わたしは、何度か、この映像を観ている。お姉ちゃんが写っているからだ。
先輩記者に付き添って、立ち去る総理にマイクを突き付けている姿が数秒写っている。女子アナを辞めた直後、何度か見てはため息をついていた。ひょっとしたら、これが辞めた理由……あるいは原因の一つかと思った。
今度のは違った……というか、前半部分が付け加わっている。
記者が二度――総理! 総理!――と呼びかけて、その都度総理は振り返るんだけど、記者たちは知らんぷり。
これって、ガキがやるイジメと同じだよ。
後ろから呼びかけて、他社の記者たちと知らんふり。振り返っても振り返らなくても囃し立てられる。
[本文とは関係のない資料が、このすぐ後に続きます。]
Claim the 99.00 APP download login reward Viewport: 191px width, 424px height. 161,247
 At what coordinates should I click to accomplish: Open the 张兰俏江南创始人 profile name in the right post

ガキのやるイジメも陰惨だけど、放送局は、最後の一回だけを取り上げて――総理は記者の呼びかけを無視して足早に立ち去っていきました――という悪意のあるコメントを付けている。
印象操作……いや、悪意ある放送テロだ。
なつきんちからの帰りの交差点。
書店の上の大型モニターには、くりかえし映像が流れていたが、渡り始めたところで切り替わった。
歩行者や信号待ちをしている人たちも脚を停めて注目する。
こんな光景は、前の天皇陛下が退位すると国民に語られて以来のことだ。
そして、大型モニターが映し出した映像はとんでもないものだ( ゚Д゚)
なんと、毎朝テレビの局内で起こったセクハラに関する映像が流れ始めたのだ!
一見して、番組用に作られたものではなく。偶然映った、または、被害者の女性(アナウンサーやらADやらタレントやら事務職やら様々)。中には財務省のセクハラを毎日糾弾していたキャスターが若い女子アナの肩に手を回しやらし~く迫っているものもあった。「いや」「あの」「ちょ、やめ……て……」などと女性の声も背景音に混じって流れている。
「ドッキリか?」
「新手の番宣?」
「でも、ひどくね?」
「ヤラセだろ」
「にしても、悪趣味」
「真に迫ってるじゃん……」
「いつまで流してんだろ」
「しつこいよな」
道行く人も、おもしろい、めずらしい、から不愉快な声を上げる人が多くなってきた。
こんなのを気にしていたら家にたどり着けないので、足早に家に帰る。
「ただいま~……あれ?」
おかえりの返事は無くて、リビングの方からお姉ちゃんの笑い声が聞こえてきた。
アハハハハハハハハハハ(#`艸´#) ムハハハハハ(〃艸〃) クハハハハハハ(#´0`#)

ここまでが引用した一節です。